10 Examples Today we will see a GUI example of event driven programming: We will need to learn how: play a sound play a sound when pressing a button in a Matlab figure add a slidebar for a rating

11 Matlab Sounds

12 sound The sound function allows to play an array on the sound card of the PC: The same array can be written to files (e.g. by using wavwrite). Sounds on PC are clearly digitalized and are characterized by a sampling frequency (number of air pressure values per second) and bits (the memory size of these values). To create a pure tone (sin waveform) of frequuency f (in Hz) at the sampling fr4equency fs use the formula: a = sin([1:n]*f/fs*2*pi) A typical sampling frequency that works for nearly evry sound card is

13 Practice I hope you find a way to listen from you PC... See the examples in the website. Create a little function for creating pauses (silence). Concatenate different notes using the cat function. Create a structure that allows to play sounds using notes names (Do, Re, Mi...). Use pairlist structures: notesnames = struct( do,0, re,2); getfield(notesname, do ) Advanced: use a tapering function to avoid burst noise at sound onsets.

14 Matlab GUI

15 Handler When creating a figure with figure or other commands (such as plot or imagesc) a number is returned. This number is a handler, like the numbers returned by fopen commands. This is just a pointer that allows to further refer to the interactive graphical object created. Try the function get and set. Object s attributes can be changed with the set command and pairlist: copy of... AttributeName, value...

16 Callbacks Callbacks are just normal functions. Some objects of a GUI (as a Matlab figure) can have one (or more) function to be executed when specific actions on that object are done (e.g. button press, but also resizing etc.).

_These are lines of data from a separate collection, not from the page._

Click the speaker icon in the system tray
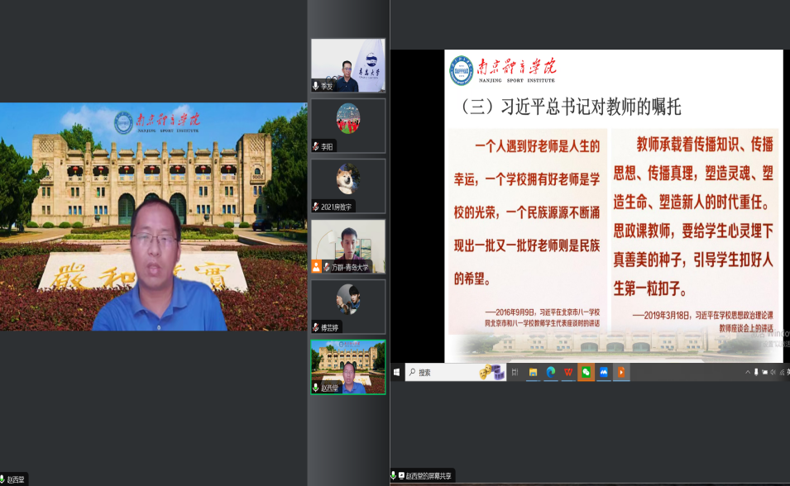Image resolution: width=790 pixels, height=486 pixels. (x=773, y=372)
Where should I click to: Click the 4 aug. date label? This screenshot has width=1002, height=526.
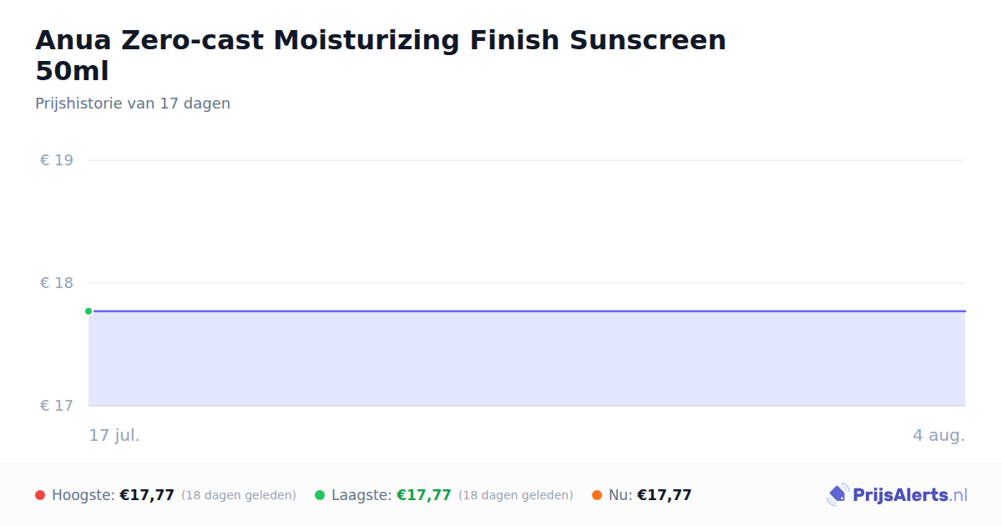[939, 435]
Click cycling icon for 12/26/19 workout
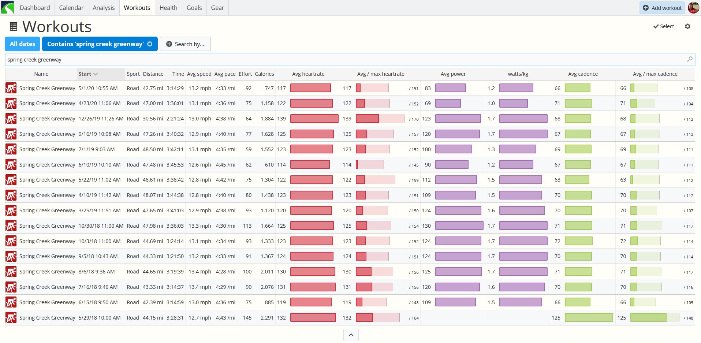The width and height of the screenshot is (701, 343). point(11,119)

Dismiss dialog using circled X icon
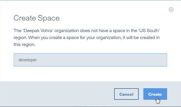click(x=171, y=10)
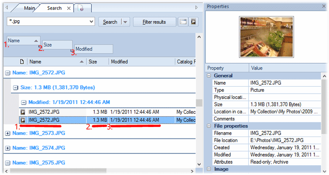Collapse the Size: 1.3 MB group
329x175 pixels.
(16, 88)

To create new objects and menu there are two main commands: uimenu uicontrol Whiting these commands you can create new object (widget), change their properties, including the functions that are called upon activation of the widget (Callbacks).

17 Practice Try to change figure menus. Set up a figure with a couple of buttons (e.g. play, next, exit). Add a slidebar to record off-line judgement (e.g. higher/lower sound with respect of previous one). Set up Callbacks to record ratings and produce different sounds.